Assigned task
Copy word for word, please, the lines of the entries below running from the one containing "Given: Click the bottom-right" to the one containing "Task: Tap the 뷔 character tag", both ends included.

Collected data

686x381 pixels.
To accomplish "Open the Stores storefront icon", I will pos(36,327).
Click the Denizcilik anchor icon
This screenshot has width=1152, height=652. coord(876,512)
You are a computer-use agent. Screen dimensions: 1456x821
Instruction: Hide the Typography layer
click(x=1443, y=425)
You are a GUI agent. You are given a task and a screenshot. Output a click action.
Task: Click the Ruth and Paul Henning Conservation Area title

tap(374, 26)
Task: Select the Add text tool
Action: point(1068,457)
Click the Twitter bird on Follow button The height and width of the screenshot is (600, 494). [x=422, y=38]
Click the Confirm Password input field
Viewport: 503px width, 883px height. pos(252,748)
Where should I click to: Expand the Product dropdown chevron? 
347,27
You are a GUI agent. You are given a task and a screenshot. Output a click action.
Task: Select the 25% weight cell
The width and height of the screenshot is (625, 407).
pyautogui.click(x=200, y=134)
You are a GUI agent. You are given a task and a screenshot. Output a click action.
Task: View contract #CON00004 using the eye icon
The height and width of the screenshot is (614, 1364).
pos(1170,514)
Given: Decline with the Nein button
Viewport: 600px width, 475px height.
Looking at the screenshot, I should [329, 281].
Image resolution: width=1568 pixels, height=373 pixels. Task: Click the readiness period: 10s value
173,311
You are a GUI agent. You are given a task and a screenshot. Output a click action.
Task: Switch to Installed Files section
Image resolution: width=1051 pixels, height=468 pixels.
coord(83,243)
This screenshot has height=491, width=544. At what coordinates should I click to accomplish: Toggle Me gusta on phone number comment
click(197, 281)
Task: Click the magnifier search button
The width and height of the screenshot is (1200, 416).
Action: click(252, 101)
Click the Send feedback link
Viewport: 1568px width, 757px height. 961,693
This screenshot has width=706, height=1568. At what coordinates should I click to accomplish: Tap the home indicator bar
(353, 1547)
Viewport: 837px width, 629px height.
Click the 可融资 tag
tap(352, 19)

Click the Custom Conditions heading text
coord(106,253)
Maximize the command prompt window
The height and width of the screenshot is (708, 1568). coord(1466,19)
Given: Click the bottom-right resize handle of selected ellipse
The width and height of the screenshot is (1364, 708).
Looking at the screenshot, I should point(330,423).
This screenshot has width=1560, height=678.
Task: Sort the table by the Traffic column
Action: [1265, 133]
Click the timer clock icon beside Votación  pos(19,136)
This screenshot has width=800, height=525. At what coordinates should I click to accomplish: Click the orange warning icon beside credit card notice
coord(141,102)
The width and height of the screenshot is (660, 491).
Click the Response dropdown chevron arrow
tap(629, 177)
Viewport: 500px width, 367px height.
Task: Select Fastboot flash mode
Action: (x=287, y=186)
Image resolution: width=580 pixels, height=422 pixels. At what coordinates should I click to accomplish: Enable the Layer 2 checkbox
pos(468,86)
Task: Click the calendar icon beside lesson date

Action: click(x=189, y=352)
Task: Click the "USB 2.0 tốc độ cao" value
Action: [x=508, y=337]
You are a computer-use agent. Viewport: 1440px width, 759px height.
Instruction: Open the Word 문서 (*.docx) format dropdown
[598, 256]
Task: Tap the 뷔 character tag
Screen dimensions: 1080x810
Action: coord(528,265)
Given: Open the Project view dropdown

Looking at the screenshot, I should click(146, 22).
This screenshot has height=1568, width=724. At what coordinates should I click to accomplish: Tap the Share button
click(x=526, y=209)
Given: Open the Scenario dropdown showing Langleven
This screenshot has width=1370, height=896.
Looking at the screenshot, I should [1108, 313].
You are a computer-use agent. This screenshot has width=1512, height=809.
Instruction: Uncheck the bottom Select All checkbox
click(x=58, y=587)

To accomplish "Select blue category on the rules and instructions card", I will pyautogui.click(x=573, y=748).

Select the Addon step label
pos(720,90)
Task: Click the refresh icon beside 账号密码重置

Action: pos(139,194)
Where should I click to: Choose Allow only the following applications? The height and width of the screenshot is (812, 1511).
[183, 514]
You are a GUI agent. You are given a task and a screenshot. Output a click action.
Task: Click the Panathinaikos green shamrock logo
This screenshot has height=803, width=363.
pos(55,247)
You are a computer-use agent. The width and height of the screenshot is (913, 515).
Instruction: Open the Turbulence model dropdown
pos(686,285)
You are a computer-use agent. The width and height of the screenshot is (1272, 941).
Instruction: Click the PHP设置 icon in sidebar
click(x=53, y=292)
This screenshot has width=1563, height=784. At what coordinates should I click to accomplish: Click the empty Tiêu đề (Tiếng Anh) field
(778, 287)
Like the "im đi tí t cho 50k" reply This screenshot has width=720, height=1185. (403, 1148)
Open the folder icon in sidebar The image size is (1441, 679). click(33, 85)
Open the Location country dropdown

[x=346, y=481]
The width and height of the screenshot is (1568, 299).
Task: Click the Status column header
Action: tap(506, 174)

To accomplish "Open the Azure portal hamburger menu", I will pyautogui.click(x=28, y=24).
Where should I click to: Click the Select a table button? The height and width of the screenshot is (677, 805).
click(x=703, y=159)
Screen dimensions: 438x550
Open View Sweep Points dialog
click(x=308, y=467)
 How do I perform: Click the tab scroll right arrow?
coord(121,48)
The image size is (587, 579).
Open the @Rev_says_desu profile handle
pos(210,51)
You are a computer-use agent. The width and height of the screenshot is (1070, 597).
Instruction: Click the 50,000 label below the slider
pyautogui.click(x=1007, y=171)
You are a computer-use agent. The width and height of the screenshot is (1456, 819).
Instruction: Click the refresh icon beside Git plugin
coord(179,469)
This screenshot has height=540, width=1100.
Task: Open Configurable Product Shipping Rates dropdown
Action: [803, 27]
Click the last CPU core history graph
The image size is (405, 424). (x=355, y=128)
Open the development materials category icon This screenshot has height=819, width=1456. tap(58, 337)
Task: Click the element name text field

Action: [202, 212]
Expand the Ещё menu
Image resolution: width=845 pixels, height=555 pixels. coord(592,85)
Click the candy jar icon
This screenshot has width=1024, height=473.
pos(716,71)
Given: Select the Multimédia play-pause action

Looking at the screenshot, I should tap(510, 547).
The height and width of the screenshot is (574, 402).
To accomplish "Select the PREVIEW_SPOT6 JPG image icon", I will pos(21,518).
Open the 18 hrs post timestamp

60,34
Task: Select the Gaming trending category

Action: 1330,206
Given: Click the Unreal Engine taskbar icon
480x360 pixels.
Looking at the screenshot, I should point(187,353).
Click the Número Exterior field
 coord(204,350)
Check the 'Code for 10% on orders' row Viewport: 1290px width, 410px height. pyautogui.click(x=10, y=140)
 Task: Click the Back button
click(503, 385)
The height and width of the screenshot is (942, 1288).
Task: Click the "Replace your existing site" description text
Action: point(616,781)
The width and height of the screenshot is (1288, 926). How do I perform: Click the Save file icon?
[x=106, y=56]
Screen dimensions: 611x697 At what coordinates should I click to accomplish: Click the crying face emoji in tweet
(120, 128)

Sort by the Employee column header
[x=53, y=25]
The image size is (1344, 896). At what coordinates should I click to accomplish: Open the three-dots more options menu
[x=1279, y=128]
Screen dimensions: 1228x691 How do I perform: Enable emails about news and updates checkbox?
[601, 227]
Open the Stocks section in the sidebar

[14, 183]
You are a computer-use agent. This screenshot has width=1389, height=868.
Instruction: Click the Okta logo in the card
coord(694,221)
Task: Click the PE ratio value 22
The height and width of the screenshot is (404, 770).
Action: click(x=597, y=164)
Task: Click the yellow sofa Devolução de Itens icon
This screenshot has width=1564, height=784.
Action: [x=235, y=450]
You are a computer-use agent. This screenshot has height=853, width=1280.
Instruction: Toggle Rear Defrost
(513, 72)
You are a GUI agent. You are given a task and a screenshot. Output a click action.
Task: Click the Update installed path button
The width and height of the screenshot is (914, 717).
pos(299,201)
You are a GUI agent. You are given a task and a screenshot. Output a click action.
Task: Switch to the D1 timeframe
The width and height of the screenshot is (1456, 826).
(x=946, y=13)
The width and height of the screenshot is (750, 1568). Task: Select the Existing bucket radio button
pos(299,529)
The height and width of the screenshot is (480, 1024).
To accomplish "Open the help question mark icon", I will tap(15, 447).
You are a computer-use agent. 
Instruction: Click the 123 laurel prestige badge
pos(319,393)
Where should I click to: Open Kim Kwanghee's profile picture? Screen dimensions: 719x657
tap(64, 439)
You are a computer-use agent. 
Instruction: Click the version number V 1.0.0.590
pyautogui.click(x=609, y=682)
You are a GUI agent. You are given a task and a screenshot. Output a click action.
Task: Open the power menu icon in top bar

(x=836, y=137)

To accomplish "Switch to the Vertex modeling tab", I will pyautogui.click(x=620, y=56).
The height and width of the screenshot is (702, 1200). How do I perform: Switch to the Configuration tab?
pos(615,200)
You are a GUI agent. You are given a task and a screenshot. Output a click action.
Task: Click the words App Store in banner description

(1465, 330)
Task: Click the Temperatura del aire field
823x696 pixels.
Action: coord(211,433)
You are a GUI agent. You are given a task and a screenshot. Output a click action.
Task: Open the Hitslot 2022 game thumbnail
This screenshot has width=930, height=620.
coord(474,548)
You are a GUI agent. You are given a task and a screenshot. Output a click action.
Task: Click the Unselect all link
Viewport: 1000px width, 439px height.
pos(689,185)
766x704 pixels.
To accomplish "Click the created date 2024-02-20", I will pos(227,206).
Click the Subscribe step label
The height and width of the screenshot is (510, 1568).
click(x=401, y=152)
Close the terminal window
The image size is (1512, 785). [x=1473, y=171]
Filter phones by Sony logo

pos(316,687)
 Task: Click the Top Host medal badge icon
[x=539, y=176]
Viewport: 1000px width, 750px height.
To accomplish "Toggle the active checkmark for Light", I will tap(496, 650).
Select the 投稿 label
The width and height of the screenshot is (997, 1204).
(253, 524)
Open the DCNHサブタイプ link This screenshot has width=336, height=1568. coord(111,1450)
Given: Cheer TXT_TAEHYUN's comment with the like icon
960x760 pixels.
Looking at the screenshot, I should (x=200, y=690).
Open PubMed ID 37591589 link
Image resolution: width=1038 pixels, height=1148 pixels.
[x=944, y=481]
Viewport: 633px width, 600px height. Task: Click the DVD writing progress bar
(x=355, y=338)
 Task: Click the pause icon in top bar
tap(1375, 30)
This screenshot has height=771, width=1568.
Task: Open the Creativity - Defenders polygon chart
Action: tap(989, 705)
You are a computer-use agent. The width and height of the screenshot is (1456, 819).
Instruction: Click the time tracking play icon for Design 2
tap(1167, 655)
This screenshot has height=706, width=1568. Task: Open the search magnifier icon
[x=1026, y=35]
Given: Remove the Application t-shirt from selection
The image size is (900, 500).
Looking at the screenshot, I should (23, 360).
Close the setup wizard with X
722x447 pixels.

Result of this exercise
Given: Click the bottom-right resize handle of selected ellipse
The width and height of the screenshot is (1364, 708).
Looking at the screenshot, I should point(330,423).
This screenshot has width=1560, height=678.
Task: Sort the table by the Traffic column
Action: [1265, 133]
Click the timer clock icon beside Votación  pos(19,136)
This screenshot has width=800, height=525. At what coordinates should I click to accomplish: Click the orange warning icon beside credit card notice
coord(141,102)
The width and height of the screenshot is (660, 491).
Click the Response dropdown chevron arrow
tap(629, 177)
Viewport: 500px width, 367px height.
Task: Select Fastboot flash mode
Action: (x=287, y=186)
Image resolution: width=580 pixels, height=422 pixels. At what coordinates should I click to accomplish: Enable the Layer 2 checkbox
pos(468,86)
Task: Click the calendar icon beside lesson date

Action: click(x=189, y=352)
Task: Click the "USB 2.0 tốc độ cao" value
Action: [x=508, y=337]
You are a computer-use agent. Viewport: 1440px width, 759px height.
Instruction: Open the Word 문서 (*.docx) format dropdown
[598, 256]
Task: Tap the 뷔 character tag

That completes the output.